Effects of H and He on the clustering behavior of transmutation elements in tungsten

Nuclear fusion energy is widely considered as the ultimate solution to the energy shortage in the future. Plasma facing material (PFM) is one of the key problems which determine the success of fusion device. Tungsten (W) is considered as the most potential candidate material for the PFM, however, transmutation elements (TE) tantalum (Ta), rhenium (Re), and osmium (Os) are produced in W-based PFM due to the (n,γ), (n,2n), and (n,β⁺) transmutation reactions caused by the fusion neutron irradiation. The clustering behavior of the TE atoms in W is very important for the integrated performance of the W-based PFM during the fusion device operation. In this paper, the effects of H/He on the clustering behavior of the TE atoms in W were investigated through the first principles calculation method.
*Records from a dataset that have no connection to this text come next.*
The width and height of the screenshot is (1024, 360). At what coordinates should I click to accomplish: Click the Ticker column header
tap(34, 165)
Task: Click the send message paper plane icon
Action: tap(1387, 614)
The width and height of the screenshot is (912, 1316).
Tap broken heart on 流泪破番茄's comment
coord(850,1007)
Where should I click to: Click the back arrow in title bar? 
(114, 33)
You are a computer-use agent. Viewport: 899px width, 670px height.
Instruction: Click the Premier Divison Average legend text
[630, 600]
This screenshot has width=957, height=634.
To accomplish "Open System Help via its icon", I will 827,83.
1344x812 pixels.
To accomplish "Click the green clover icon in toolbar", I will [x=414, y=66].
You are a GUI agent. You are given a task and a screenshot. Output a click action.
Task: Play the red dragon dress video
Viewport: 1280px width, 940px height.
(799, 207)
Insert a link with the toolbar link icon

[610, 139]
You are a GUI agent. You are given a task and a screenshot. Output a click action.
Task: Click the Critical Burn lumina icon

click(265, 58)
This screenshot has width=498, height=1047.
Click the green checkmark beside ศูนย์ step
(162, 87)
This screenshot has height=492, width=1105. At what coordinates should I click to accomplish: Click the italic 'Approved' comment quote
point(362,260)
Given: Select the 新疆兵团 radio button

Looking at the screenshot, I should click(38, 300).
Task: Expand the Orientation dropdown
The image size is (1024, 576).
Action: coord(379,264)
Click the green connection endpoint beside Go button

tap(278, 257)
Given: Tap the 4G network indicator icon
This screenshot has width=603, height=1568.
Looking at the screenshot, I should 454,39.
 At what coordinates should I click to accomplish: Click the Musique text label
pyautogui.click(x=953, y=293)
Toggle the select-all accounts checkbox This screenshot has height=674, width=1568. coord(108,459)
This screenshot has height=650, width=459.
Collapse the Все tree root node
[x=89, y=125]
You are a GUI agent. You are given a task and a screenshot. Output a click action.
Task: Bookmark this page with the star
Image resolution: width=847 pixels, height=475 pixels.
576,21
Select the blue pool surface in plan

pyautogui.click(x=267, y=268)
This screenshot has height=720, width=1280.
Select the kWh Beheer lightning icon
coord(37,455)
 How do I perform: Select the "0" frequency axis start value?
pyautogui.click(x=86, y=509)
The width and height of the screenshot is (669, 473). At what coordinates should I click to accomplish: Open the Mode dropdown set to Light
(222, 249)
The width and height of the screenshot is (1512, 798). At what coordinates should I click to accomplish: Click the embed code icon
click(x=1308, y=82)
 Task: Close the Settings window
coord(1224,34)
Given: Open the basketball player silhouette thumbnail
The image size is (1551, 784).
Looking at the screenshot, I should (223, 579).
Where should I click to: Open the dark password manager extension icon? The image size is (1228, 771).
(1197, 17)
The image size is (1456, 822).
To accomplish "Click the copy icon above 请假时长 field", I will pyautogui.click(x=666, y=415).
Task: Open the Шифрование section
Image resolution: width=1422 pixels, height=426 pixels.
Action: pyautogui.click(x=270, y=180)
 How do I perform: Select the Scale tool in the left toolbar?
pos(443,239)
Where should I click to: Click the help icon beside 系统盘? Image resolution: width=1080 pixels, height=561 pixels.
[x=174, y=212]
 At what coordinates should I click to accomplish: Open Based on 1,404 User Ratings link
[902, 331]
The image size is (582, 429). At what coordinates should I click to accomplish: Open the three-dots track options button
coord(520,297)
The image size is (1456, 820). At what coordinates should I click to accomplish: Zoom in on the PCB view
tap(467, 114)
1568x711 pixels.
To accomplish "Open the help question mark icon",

The results show that, the formation of H defects in the bulk Ta, W, Re, and Os is an exothermic process with a negative formation energy, while the formation of He defects is an endothermic process with a positive formation energy. An attractive interaction exists between H and TE atoms, conversely, a repulsive interaction exists between He and TE atoms in W. The binding energy demonstrates that H/He can facilitate the formation of the TE clusters in W, which caused by the synergistic effect of charge and local stress.